History Repeats Itself:
Automne Heather
Karl Marx once said that, when history repeats itself, the first time is tragedy, the second is farce.
Some things, however, are tragedies no matter how often they happen.
Many people who’ve read our story told us it’s just about the worst thing they could possibly imagine happening during an adoption. We don’t disagree. Some have forwarded on experiences that, frankly, make us glad they didn’t happen to us.
For a long time we stood alone as the only people we knew of who’d adopted a child from Russia only to have him die on us. It had, we learned, happened to a couple from San Francisco in China, during the SARS epidemic.
One of the worst things about it was knowing it easily happen to someone else. Nothing has changed in any way which could prevent it from happening again. We hoped no other adoptive parents would have to live through the horror of watching a baby die. It’s possible that reading this website has aided a few parents make decisions which would keep it from happening to them. The reality is the industry keeps churining out product without regard to the fact that the product is children. Without regard to their health, or to the interests everyone involved in the adoption field says they’re putting first.
***
Five years later, almost to the day, it happened again to someone else.
We found out when one of our frequent correspondents emailed us a post from the forums at adoption.com (The original is gone, but you can read it here). Daniel went to it and printed it out for me while I was at work shortly after Thanksgiving 2004. He told me he felt sick reading it. When I read the painful post, I broke down crying.
It had happened again.
We closely read the story. There were some minor differences from us and Cyril. The adopting parent was a single woman, Automne Heather. Because the laws had changed in Russia, she had to make two trips to see her baby. Unlike us, she had more video to go through, having taken a bunch the first trip. Unlike us the baby had gotten through the 10-day wait so she was legally, free and clear, his mother. She had reached Moscow with him, which we never did with Cyril.
Too many of the details were a nightmarish flashback: “I just could not get past how his skin was hanging on his body and how you could count all of his ribs. ... At about 7 PM I set him down on the bed to change him and he did not look right. His eyes were no longer focusing and his limbs appeared a bit cold ... Jack came in and when he put him down in the crib, he noticed that he did not appear to be breathing ... We raced him down to the lobby where Jack and an American guest performed CPR for 30 minutes ... Finally they came after an hour and pronounced him dead.” It was like watching our own story from outside again.
When we regained our composure and our sadness, we sent her an email asking her to get in touch with us. We sent her a link to our website.
Two days later, as she recounts on her own site, AMREX told her agency, Journeys of the Heart, to lean on her to take the post down, after hundreds of views. Since she was fearful any further adoption she wished to complete would be jeopardized, she complied by asking the moderator to remove her post. Like us at a similar point, she still believed. Believed in the adoption industry and all its smiles and lies.

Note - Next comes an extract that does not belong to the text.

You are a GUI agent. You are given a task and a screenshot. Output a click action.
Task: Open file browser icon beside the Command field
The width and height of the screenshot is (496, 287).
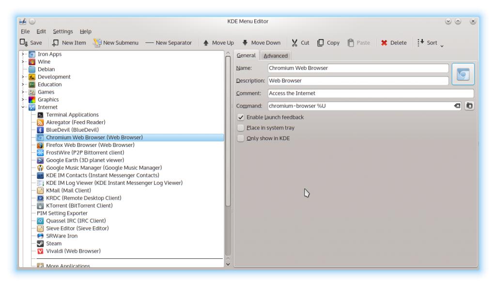pos(469,106)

Due to this, her response to our email was very guarded. At the time, she said she wanted to talk to us on the phone. We were ready, willing and able to speak with her and waited for her call.
Then her response came in. She seemed to indicate she didn’t want to talk to us yet in a way that made us think it was the result of legal advice. That was OK ... at the same stage we were hardly ready to talk ourselves. It takes some time to absorb.
Days went by. Then weeks. Christmas and New Year’s came and went. Automne stayed at the back of our minds. We wondered how she was holding up and hoped she hadn’t been permanently silenced. Elizabeth feared the industry had triumphed again. Daniel was less certain ... he said she needed time, and she’d come to us. Only we could understand her, he said.
Daniel turned out to be right. On the first day of spring, March 21, 2005, we happily received an email from Automne, seemingly out of the blue. Our site had been a great comfort, she said, and she was ready to talk. “It has taken me three months to get to the point where I can even begin to function at a nearly normal level.”
Later speaking to Elizabeth, she told her everything that had happened ... all the similarities to our story. The key difference was that, as Ethan’s mother, she had rights we didn’t. She was fighting to bring his body to the United States so she could bury him near her home in the Chicago area and visit his grave ... a comfort we have never had.
Her agency, Journeys of the Heart, had worked with AMREX. It did not look promising. She, too, wound up hiring Irina O’Rear to obtain his autopsy report.
The most important thing she did, however, was set up her own website. Ethan's story hauntingly mirror's Cyril's sad ending.
And Automne was able to find her own happy ending, too. She persevered with adoption, and like Linda Wright found her way to Casa Quivira in Guatemala. In early 2006 she brought home Connor, the light of her life.